I am asking (and again, you don’t have to answer) because understanding yourself better will surely put you in a better position to make better choices in life, including in regard to relationships with guys.
anitaAugust 25, 2021 at 7:30 pm #385309
yeah your right, nailed it. thank you so much. now me and the new guy is texting, so maybe moving on is the best ?August 25, 2021 at 8:00 pm #385310
You are welcome. I’d say: give up on the ex and move on. About the new guy: get to know him slowly, before getting too close: ask him questions, answer his questions, talk a lot, don’t jump into an intimae situation too soon.
anitaAugust 26, 2021 at 5:23 am #385319
okay i will, and one more question, what if my ex decided to come back ?August 26, 2021 at 6:04 am #385322
For as long as you have this question in mind, do not get involved with the new guy, because if the new guy gets to be your boyfriend and then you leave him to get back with your ex, the new guy will get hurt, maybe very hurt.

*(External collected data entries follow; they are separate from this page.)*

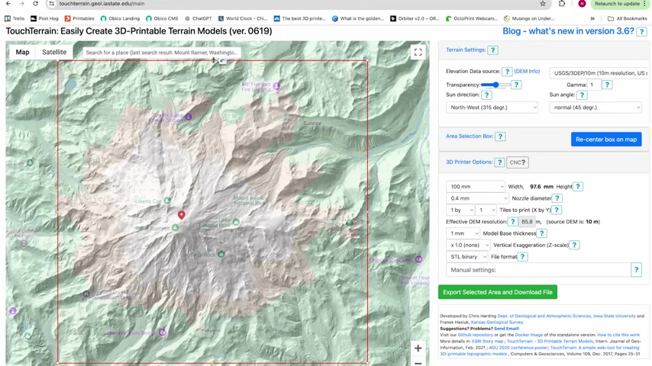Expand the Sun direction dropdown

click(x=492, y=108)
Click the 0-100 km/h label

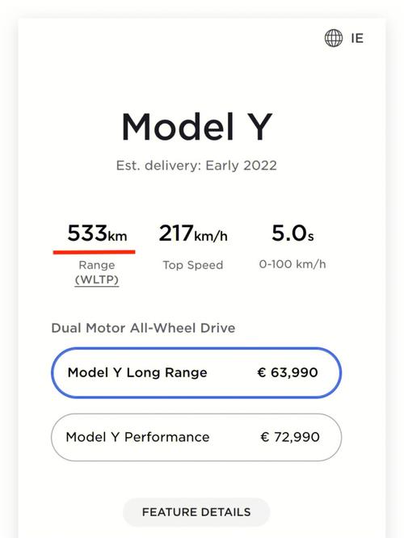tap(292, 264)
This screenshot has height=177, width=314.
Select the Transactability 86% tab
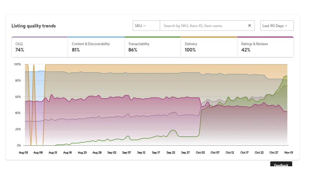152,47
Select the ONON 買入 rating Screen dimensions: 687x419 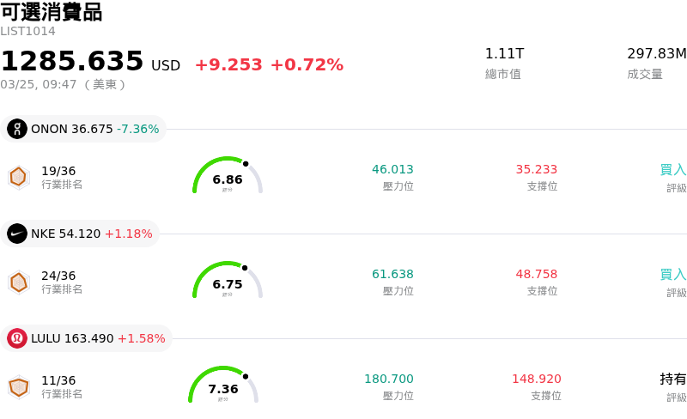point(672,170)
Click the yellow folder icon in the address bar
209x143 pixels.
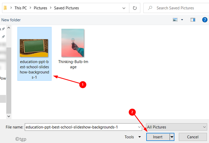click(5, 8)
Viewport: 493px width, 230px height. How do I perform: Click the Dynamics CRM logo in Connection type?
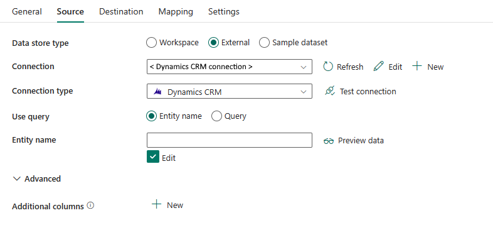[158, 92]
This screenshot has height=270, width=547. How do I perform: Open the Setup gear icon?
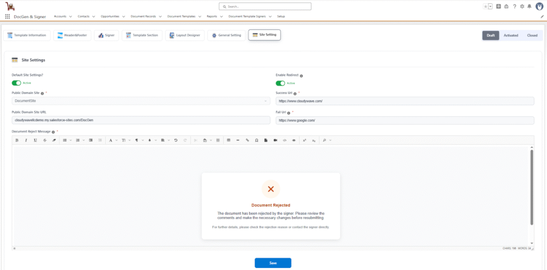(521, 6)
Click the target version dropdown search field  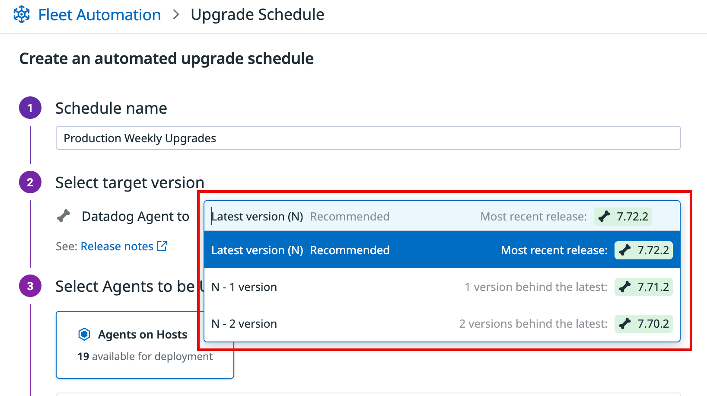point(337,216)
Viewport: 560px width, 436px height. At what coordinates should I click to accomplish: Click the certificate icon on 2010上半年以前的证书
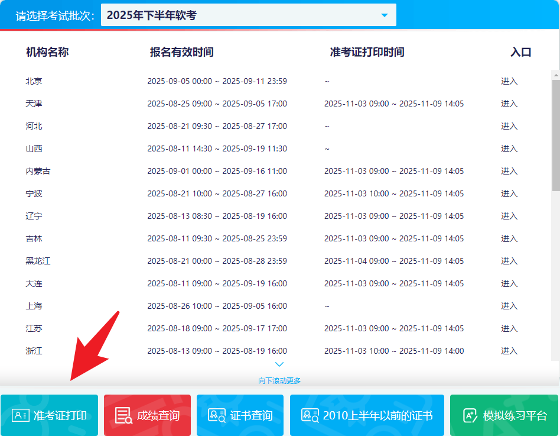(310, 415)
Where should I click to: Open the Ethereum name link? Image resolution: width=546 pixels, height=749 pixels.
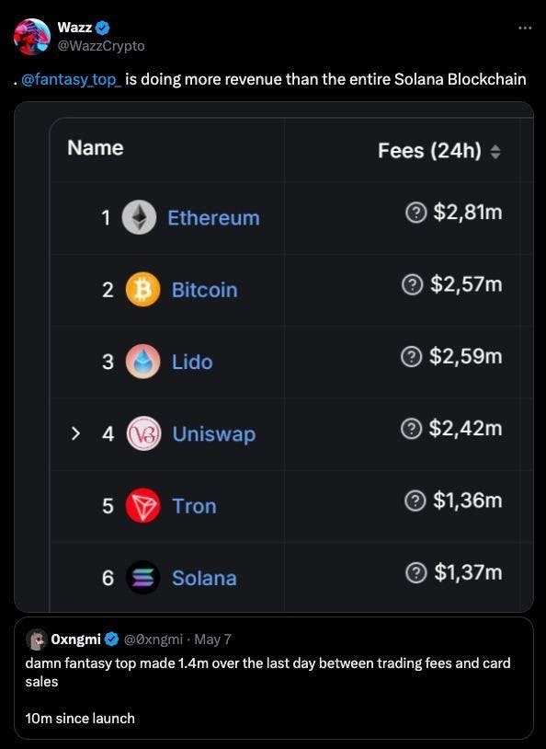coord(214,218)
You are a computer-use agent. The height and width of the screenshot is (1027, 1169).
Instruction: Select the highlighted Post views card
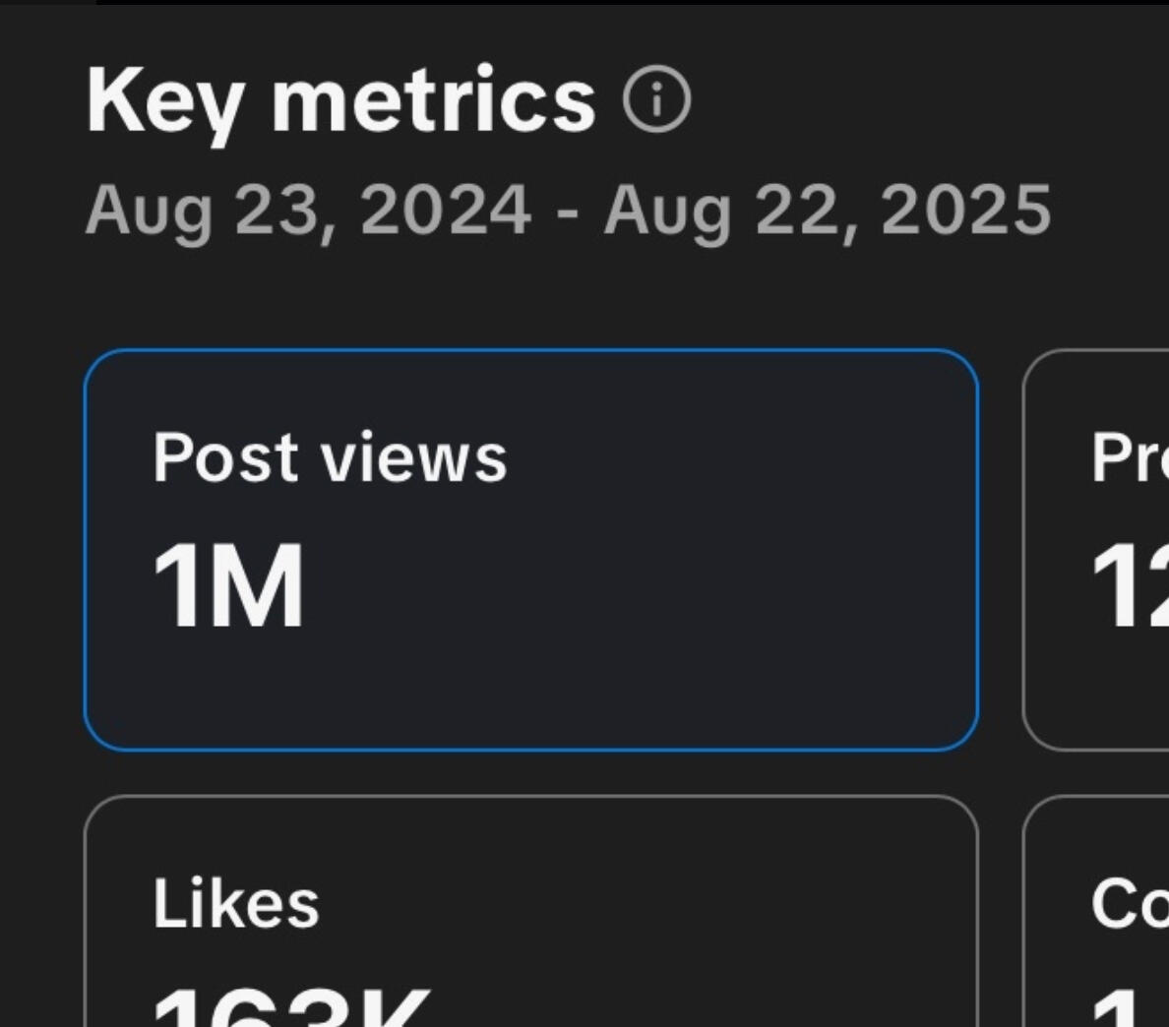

Before you get into a relationship with any new guy, make sure that you are really over your ex.
anitaAugust 26, 2021 at 6:08 am #385323
okay, i will. that makes sense. i hate hurting people. but any ideas to get over my ex ?August 26, 2021 at 6:58 am #385327
It will help you a great deal to get over your ex if you knew that he is over you. Problem is, he walks by and you imagine that he looks sad and that maybe he wants you back (and maybe he does, I don’t know). Your friends maybe suggest that, and your hopes keep going up. You then have his pictures by your bed (if I remember correctly) and you keep imagining being back with him.. all that makes it impossible to get over him.
If only you could have a long conversation or two with him, in which you can figure out: does he want you back OR not. If he doesn’t, case closed, right?
* Your choice in regard to getting back with him should not be a matter of his choice alone, but a matter of your choice as well. It is possible for you to change your mind about him for whatever reason. (Often a girl is in love with a boy and sees him as Mr. Wonderful.. but later, when able to see him better, he doesn’t seem so wonderful anymore)
* Also, you have a great need for attention from guys, like I suggested earlier and you agreed. This excessive need for attention stands in the way of you making good decisions for yourself in regard to guys.
anitaAugust 26, 2021 at 8:59 am #385325Relax Peace ClubParticipant
Hi @coconut I actually agree with you. What I am about to share is based on personal, similar to her situation. One thing I personally hate in a relationship is ego. I was once with a girl who always talked down on me and no matter what I did for her, the relationship kept getting worse. As a matter of fact, I reached the point where I was like ok, the more I do for her, the more our relationship goes down the spiral hole. So, I think if I was in this post’s author’s shoe, I would (And this is just me) try to give the new person a chance. Study him and see if the relationship would get serious. Because the ex is the person who she knows best. But she doesn’t know much about the new guy. Maybe the relationship gets more serious. So by seeing someone for 4 weeks, we really can’t say if the ex is the way to go or the new guy because let’s be honest, it’s 5 years vs. 4 weeks of dating.
So, yeah I think if it was me, I would’ve give more time to the new person.August 26, 2021 at 10:41 am #385337
your right, idk what i was thinking. i will chat later, i am at school.